Biagio Speranza found her obstinate in her refusal.

“Oh, do not let us have any nonsense,” said he to her. “Do you wish to make me lose the thousand francs of the wager?”

“What thousand francs? Nonsense, say no more about it, Signor Biagio.”

“What?” said the latter. “Did we not come to an agreement yesterday evening? Have you repented? You are then no longer afraid of Cocco Bertolli? You will see that he will seriously wish to marry you then.”

And once more he began to discuss the terms of the bargain, and dilate upon the reciprocal advantages of this marriage, at once serious and burlesque. “We, Carolinona, should not ascribe any importance to this our marriage, is it not so? and therefore for us it is not a serious affair.”

“Now, perhaps not,” remarked Signora Pentoni. “But what if later you repent it?”

“But undoubtedly I shall repent it!” admitted Biagio. “And just when I repent it I shall feel the advantage of it. Do you understand? That is why I am taking this step.”

“You understand then?” said Pentoni in conclusion. “If I offer opposition it certainly is not for myself. What have I to lose by it? I have everything to gain and nothing to lose. While you—”

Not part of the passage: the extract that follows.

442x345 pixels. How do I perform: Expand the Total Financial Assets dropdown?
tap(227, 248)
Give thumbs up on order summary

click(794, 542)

“Do not think of me,” said Biagio Speranza, cutting short the discussion. “I know what I am doing. Come, let us get on, Scossi, it is getting late. But come then, answer, Carolinona: Name (I know that), paternity—age—place of birth—state; maid, widow, nothing; it is not necessary to tell the truth on this point. But the age, yes, be accurate; I beg of you.”

“Thirty-five,” replied Carolinona.

“There now!” exclaimed Biagio, shrugging his shoulders. “Do not begin at once!”

“Thirty-five, I assure you; I was born in 1865 at Caserta.”

“Good gracious! So you are still young and tender? Oh, my dear! One would never have thought it. And—well, shall we say a maid?”

“Most assuredly, yes, sir!”

“I believe you. Let us then write to Caserta for the birth certificate. Come, Scossi, let us hasten to the City Hall for the announcement.”